▶ **SEGMENTO DEL DOCUMENTO**:
>>

QR code per la pagina originale

Studenti, popolo di Internauti

Gli studenti universitari sono storicamente i primi adottatori e i più grandi utilizzatori delle nuove tecnologie; per loro passa il futuro della Rete. I risultati di una ricerca Pew Internet & American Life Project.

,

Chi vuole introdurre nuove applicazioni o nuove tendenze in
Rete deve fare i conti con gli studenti universitari: sono loro,
infatti, i primi adottatori e i più grandi utilizzatori di Internet. Lo rivela
un rapporto appena diffuso dal Pew
Internet & American Life Project
. I dati parlano chiaro: il 20% degli
attuali studenti universitari ha iniziato ad utilizzare il computer quando
aveva tra i 5 e gli 8 anni ed entro i
18 anni tutti hanno guadagnato una certa esperienza informatica; inoltre, l’86%
di loro ha navigato su Internet, contro il 59% della popolazione totale.

«Gli studenti universitari sono una popolazione unica»,
spiega Steve Jones, Senior Research Fellow. «Occupando un terreno di mezzo tra l’infanzia
e l’età adulta, tra il divertimento e il lavoro, gli studenti universitari sono
all’avanguardia del cambiamento dalla fine della seconda guerra
mondiale. Yahoo!, Napster e altre applicazioni di Internet», ha aggiunto Jones,
«sono state create da studenti universitari e, mentre la maggior parte di loro
sono semplici utenti, come gruppo possono essere considerati dei pionieri».

La ricerca
dimostra che gli studenti universitari sono una fascia di utenti per la quale
Internet è diventato un mezzo di comunicazione ordinario e quotidiano,
al pari del telefono o della tv.
Il 72% degli intervistati controlla l’e‑mail almeno una volta al giorno,
mentre il 78% ha dichiarato di essere andato una volta o l’altra online
soltanto per passare tempo, rispetto al 64% degli utenti generici. Inoltre,
l’85% degli studenti possiede un proprio pc

e il 66% ha almeno due indirizzi e‑mail. Infine, tra gli studenti è due
volte maggiore la percentuale di chi usa programmi di instant messaging e
addirittura tre volte maggiore quella di chi scarica musica da servizi di file‑sharing.

<<

▶ **ESERCIZI**:
A – Traduci in inglese questa frase dell'articolo sugli studenti e Internet: "Gli studenti universitari sono storicamente i primi adottatori e i più grandi utilizzatori delle nuove tecnologie; per loro passa il futuro della Rete."
B – Modifica il passo dell'articolo sugli studenti e Internet compreso tra "Studenti, popolo di" e "American Life Project.", estremi inclusi, riscrivendolo con "tecnologie emergenti" al posto di "nuove tecnologie".

▶ **DATI ESTRATTI**:
>>

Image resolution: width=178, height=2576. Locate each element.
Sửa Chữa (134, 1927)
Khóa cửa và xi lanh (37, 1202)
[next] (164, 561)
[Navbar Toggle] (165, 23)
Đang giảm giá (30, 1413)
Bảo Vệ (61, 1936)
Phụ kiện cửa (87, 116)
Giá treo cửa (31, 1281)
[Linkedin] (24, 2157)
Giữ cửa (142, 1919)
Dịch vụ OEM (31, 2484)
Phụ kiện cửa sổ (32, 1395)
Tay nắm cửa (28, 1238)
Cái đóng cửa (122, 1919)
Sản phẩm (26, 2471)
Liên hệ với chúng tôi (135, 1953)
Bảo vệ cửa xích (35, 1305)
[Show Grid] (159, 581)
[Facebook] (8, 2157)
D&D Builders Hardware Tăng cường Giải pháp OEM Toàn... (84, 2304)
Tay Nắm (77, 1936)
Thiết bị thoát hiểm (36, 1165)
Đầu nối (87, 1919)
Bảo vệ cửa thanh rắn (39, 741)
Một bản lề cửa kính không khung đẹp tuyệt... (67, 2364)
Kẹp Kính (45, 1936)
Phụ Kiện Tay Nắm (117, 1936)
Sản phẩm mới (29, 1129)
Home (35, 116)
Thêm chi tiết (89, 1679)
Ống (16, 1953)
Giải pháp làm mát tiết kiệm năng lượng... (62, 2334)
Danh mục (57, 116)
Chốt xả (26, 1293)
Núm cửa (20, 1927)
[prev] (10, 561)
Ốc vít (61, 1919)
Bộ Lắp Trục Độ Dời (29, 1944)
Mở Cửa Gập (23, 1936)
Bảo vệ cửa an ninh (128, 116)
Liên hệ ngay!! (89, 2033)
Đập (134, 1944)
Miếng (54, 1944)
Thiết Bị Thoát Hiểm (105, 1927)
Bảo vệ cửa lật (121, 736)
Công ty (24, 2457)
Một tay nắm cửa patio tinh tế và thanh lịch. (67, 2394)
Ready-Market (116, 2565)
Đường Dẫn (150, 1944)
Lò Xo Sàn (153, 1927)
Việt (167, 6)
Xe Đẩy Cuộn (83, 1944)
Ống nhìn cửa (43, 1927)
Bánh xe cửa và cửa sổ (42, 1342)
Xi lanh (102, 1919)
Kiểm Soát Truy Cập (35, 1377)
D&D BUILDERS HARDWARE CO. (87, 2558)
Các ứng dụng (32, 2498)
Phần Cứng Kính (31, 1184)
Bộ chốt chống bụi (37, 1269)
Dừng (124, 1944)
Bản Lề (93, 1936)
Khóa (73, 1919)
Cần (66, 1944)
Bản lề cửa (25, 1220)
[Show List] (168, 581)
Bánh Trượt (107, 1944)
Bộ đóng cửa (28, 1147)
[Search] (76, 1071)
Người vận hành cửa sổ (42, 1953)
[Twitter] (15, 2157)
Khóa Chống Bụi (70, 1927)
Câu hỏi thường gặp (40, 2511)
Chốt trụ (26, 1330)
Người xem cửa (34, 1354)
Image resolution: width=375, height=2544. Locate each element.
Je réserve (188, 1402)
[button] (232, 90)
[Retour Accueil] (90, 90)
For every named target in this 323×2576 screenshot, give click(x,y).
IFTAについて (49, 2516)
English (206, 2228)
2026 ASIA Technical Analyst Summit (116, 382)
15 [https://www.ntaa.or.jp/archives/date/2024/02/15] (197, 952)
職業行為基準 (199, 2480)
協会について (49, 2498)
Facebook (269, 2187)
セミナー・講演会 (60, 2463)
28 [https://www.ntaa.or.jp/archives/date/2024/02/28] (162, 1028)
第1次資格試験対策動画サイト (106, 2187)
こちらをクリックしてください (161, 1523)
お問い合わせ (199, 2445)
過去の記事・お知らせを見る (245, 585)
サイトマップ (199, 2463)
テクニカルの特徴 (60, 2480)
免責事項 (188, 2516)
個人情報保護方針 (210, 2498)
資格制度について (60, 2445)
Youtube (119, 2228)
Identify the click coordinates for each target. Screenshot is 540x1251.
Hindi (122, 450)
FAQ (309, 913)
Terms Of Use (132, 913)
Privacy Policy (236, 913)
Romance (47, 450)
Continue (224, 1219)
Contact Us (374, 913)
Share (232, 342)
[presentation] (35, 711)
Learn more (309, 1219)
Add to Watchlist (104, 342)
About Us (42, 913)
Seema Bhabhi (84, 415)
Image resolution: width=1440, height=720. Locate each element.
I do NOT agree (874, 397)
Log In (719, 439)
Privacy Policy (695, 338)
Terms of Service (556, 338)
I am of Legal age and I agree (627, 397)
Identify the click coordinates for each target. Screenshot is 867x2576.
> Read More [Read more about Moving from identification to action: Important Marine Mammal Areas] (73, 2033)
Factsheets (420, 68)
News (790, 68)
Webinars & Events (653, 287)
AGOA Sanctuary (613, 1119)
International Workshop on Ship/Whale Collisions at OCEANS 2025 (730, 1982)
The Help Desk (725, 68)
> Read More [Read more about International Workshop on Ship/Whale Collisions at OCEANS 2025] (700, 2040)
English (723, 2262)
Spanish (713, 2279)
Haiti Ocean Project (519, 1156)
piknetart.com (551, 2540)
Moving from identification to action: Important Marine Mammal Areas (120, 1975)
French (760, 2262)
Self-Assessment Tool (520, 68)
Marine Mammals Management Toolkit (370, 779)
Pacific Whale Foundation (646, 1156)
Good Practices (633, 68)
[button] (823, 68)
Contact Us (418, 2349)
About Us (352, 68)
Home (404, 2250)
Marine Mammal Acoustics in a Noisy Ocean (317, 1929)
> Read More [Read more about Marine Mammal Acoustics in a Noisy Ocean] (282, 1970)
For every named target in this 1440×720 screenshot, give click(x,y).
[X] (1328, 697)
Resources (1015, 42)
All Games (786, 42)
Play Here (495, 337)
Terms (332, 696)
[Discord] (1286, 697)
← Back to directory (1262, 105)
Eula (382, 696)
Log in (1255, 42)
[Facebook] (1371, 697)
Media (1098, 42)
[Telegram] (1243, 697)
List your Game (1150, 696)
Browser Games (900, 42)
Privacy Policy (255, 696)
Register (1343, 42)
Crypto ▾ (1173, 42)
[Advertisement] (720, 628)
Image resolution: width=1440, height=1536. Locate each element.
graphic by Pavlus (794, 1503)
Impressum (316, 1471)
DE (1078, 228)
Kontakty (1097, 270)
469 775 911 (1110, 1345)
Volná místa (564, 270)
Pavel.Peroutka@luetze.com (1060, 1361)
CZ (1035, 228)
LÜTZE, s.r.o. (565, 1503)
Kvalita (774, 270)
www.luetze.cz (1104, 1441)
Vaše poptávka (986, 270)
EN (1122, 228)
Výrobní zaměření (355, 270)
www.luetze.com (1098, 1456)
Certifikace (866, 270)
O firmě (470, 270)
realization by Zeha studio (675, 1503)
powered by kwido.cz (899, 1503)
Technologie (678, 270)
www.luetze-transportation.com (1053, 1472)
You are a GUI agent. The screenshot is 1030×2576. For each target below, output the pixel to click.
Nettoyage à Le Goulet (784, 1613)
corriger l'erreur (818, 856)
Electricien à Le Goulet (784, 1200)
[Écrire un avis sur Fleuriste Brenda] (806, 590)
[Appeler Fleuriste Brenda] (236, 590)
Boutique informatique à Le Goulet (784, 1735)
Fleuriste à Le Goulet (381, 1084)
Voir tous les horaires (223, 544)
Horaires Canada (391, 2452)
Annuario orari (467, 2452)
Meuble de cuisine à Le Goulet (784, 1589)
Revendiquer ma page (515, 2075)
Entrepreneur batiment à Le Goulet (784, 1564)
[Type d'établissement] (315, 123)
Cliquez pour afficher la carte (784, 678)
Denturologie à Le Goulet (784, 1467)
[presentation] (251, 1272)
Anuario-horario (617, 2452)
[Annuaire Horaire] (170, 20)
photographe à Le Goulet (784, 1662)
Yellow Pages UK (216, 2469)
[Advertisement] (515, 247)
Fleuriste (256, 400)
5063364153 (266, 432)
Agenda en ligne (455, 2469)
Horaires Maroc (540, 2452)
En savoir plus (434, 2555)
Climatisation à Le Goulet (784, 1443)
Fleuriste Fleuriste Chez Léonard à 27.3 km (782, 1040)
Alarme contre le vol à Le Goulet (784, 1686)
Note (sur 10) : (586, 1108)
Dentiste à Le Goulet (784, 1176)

<<

▶ **SOLUZIONI DEGLI ESERCIZI**:
A – College students have historically been the earliest adopters and the biggest users of new technologies; the future of the Net runs through them.

B –
Studenti, popolo di Internauti

Gli studenti universitari sono storicamente i primi adottatori e i più grandi utilizzatori delle tecnologie emergenti; per loro passa il futuro della Rete. I risultati di una ricerca Pew Internet & American Life Project.